So, I went – and boy was I glad that I did! ‘M’ my co-TA told me that the event for that evening was a fire show. I’m like, what do you mean? And she explained that there would be fire eaters and fire blowers and … basically, a show that would use a lot of fire. Oooh yeah ….
Yes, the show would involve a lot of pyrotechnics and, being the frustrated pyromaniac that I am, I was obviously intrigued and immensely curious. The evening’s duty manager said I’m to stay at the technician’s balcony (like a catwalk but not as scary) and I’m to immediately alert them if any of the overhead lights and buntings catch fire. They, on the other hand, were to monitor the fire situation from below. So up to the techies area I went and performed my duty – while watching the show of course.

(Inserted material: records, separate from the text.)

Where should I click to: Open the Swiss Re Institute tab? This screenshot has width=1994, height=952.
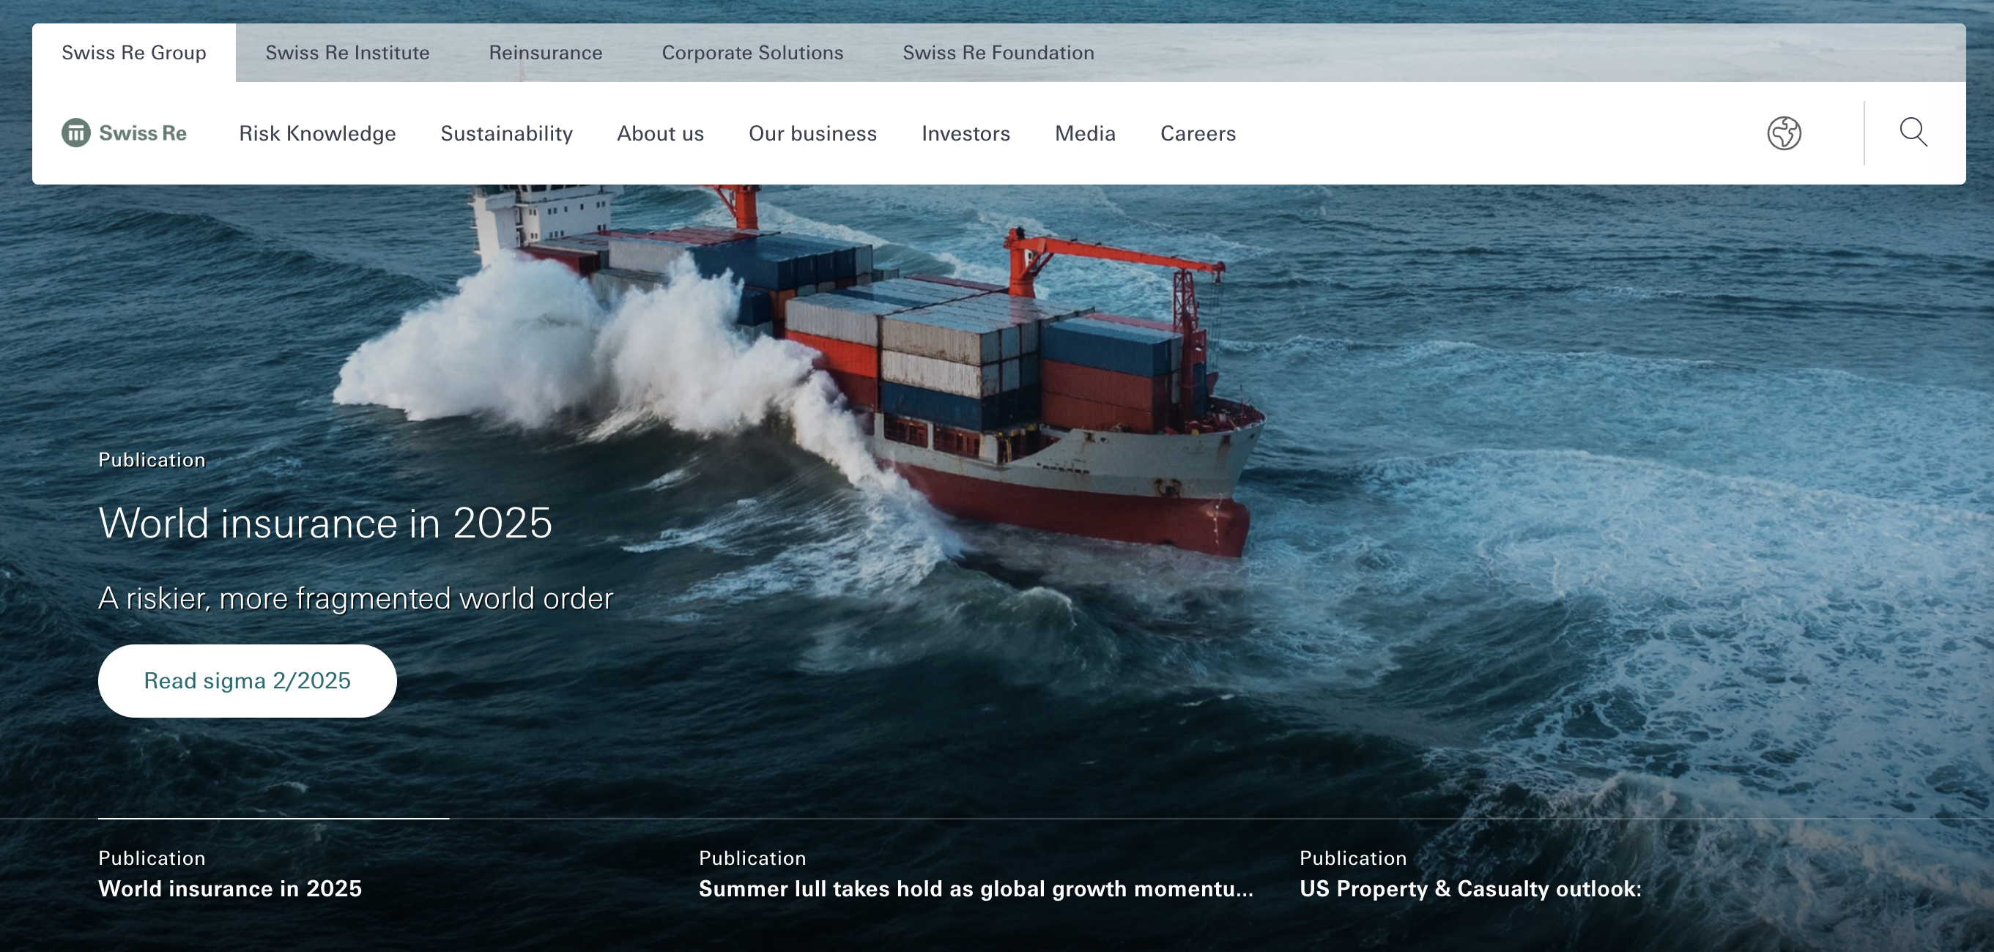coord(347,53)
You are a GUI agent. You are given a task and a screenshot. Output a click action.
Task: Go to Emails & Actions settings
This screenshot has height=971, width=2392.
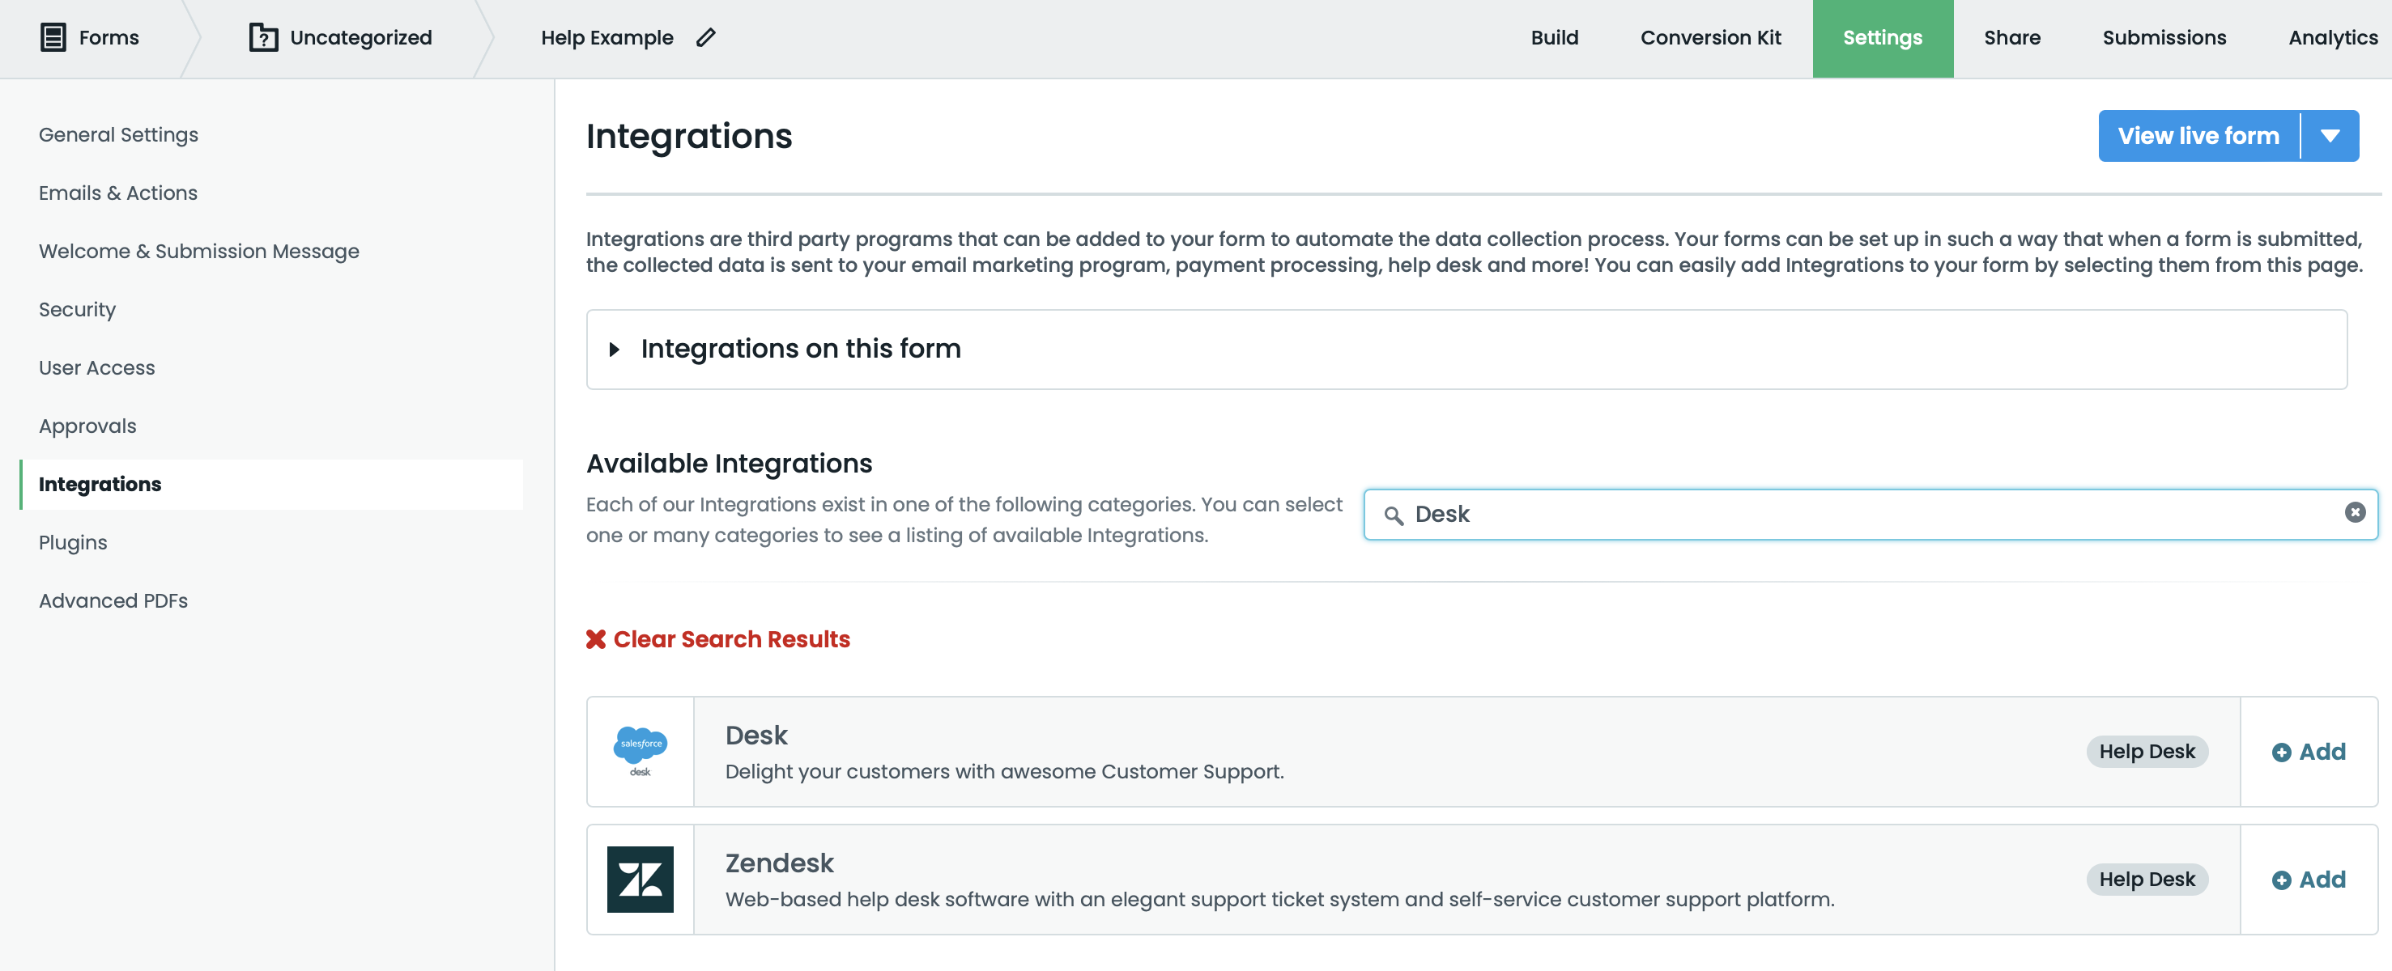(x=118, y=192)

I couldn’t hear the voice of the narrator as she opted to NOT use the microphone during the first part of the show, but from what I gathered, it was a legend that involved celestial bodies. It was about how the sun and the moon fell in love and bore beautiful children (the stars), but their peace and happiness were shattered and as a result of that event the stars, the moon and the sun can no longer be seen in the sky at the same time (someting like that). Of course they used fire as their visual aid. They had fire pois, fire batons, fire hoops, 5-pronged candelabras, candles. I think all the performers – at one point or another – danced, twirled, jumped, wiggled around the stage while holding on to something burning.

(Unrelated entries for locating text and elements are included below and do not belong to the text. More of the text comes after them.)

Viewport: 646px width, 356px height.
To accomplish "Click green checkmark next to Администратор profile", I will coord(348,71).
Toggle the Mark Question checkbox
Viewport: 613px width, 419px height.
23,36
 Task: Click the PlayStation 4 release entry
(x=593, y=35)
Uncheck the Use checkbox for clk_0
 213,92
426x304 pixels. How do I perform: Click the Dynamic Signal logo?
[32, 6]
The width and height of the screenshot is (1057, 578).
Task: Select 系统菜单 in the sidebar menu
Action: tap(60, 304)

It was a fairly simple show but I was absolutely enthralled by it all. I think, more than the story line, I was amazed by the way these artists confidently handled such a volatile and dangerous element. I was fascinated by fire trails made by twirling those fire-lit props around.
The fire stunts were very exciting and yet, I felt that these were also strangely hypnotic. Perhaps it’s not the stunt but the fire itself that captivated me – that warm glowing light that has the power bring life and take life away. I don’t know what it was – all I know that I was transfixed and I was so glad I saw the show. Of course, after everyone left, we had to stay behind and wait until the theatre was free of smoke and no longer reeked of kerosene. That part, and the bit where I had to stand guard by two open doors exposed to the cold winter wind sucked but, it’s fine.
Whew, my horoscope said I’d have a hot night on 22nd June (actually, 21st June but the horoscope site is based in the US so their 21st is our 22nd). Tee hee … I so don’t think this was what the prediction alluded to but I can’t complain. It was, indeed HOT!